The Body & The Brain
Spiritual guides, mindfulness texts, and hippies have all made mention of the centuries-old phrase, “the mind and body work together.”
This phrase anchors itself among some of the oldest religious groups, in medicine fields (especially the ancient field of Ayurvedic medicine) and in general spiritual teachings.
If you’ll take this phrase to heart, you’ll understand the implications behind it. Something destructive to the mind will, in turn, attempt or become a catalyst to damaging or even destroying the body. For example – a mind plagued by violent, chemically imbalanced destruction can lead to suicide.
The opposite is also true. An unhealthy body will damage the mind. Improper maintenance of the body likely indicates improper maintenance of the mind – it needs to be kept in good condition as well. The body needs exercise, and so does the mind – though not always in the same way.
Is There Any Evidence Of This?
There’s not just a lot of evidence to support this – though mind-body research has become infinitely more popular recently. More significantly, a branch of medicinal services known as psychosomatic medicine works on illnesses that develop as a result of a non-physical triggers.
These can include environmental triggers, such as a stressful family life or workplace. Psychological factors, like anxiety and paranoia, can also hinder the body’s function.
An Everyday Psychosomatic Illness
Take a look at something as common as social anxiety. Social anxiety is extremely common, but many don’t realize the importance of it as proof of the mind-body connection.
Say you’re sent up to do your first speech in high school. The mind worries needlessly about possible failures or humiliations. Your heart rate rises. You might begin to sweat.
What do these feelings have to do with standing in front of a crowd? Nothing. The body can’t discern between the causes of your anxiety – all it knows is that you’re anxious. Anxiety and fear activate the body’s fight-or-flight response, and these are changes caused by the subsequent release of adrenaline.
Other Common Psychosomatic Illnesses
Anxiety is probably the most prevalent psychosomatic illness, but it’s certainly not the only one.
High blood pressure can be attributed to high levels of stress. Stress itself is a mental state, but the resulting muscle tension and blood pressure spikes certainly aren’t.

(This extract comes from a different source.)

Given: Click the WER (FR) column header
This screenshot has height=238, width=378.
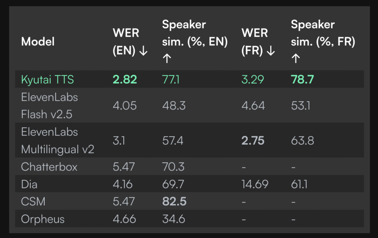Looking at the screenshot, I should (x=258, y=42).
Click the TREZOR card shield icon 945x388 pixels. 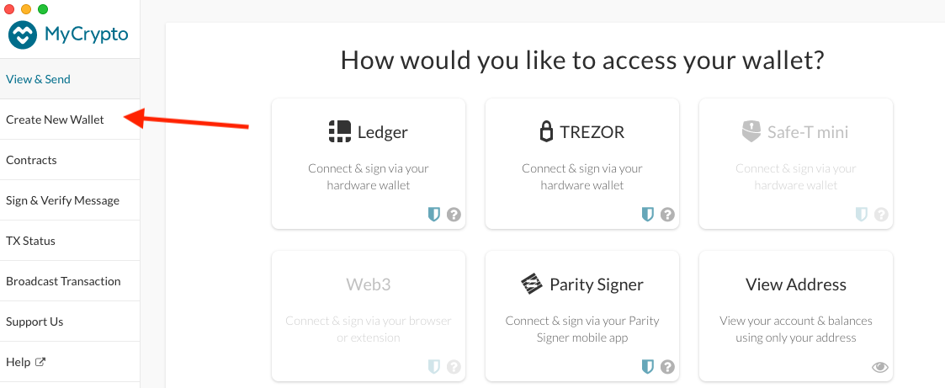click(648, 215)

Furthermore, stress can cause ulcers in the gastrointestinal tract.
The terrible symptoms of withdrawal from addictive substances can be amplified by worry. In fact, symptoms for any disease can be aggravated by hypochondria – a syndrome characterized by excessive worry about developing disease symptoms. Hypochondria has its own list of physical symptoms.
Mind-body Connections Can Heal You
Hypnosis is a form of psychosomatic manipulation that allows a person to create extreme physical reactions through the use of only their mind.
Hypnosis was initially introduced to the medical field for its use in helping people recover from psychosomatic illness. Nearly a century of psychological research eventually led to psychiatrists and doctors attempting to dismantle psychosomatic illnesses by communicating with the subconscious mind.
Science Supports The Mind-body Connection
In recent years, quantum physics has made incredible breakthroughs. It has gone from being an obscure branch of science to a word uttered often between the lips of the curious and hopeful.
Of particular interest, one thing that quantum physics suggests is that consciousness is the fundament of the universe. This has incredible implications on the relationship between the mind and the body.
Of course, this idea blows Newtonian physics out of the water and drops it on its head. However, things continue to point in this direction. This would mean that the mind is not built up of bits of matter, as we’ve believed for so long. This would mean that consciousness creates the bits of matter which build up our universe.
The Role of The Observer
This was first proven in the famous double-slit experiment in which photons were fired through an optical system. The study was to evaluate the wave-function collapse – the current theory, which shows that unobserved ‘matter’ exists as ‘probability functions’ when not under direct observation.
This means that anything – including our bodies and brains – that isn’t being observed simultaneously exists in every possible waveform and also, paradoxically, in none.
The double-slit experiment revealed that the particles being fired remained indeterminate until they were observed. The researchers were creating reality at will.
The Mind & Body – Entangled on a Quantum Level?
This would mean not only that our mind and body are connected, but that they’re absolutely inseparable. Our mind is our body, and our body is our mind – and this is no longer spiritual hoo-hah.
For the first time in history, spiritual gurus and scientists have reached a mutual conclusion. All sorts of studies are beginning to prove relations between our thoughts, our intentions, our emotions, and the way that we shape the world around us by simply existing.
From here on, I think we would fare well to make sure that our bodies and minds get along with each other to the best of our ability, don’t you?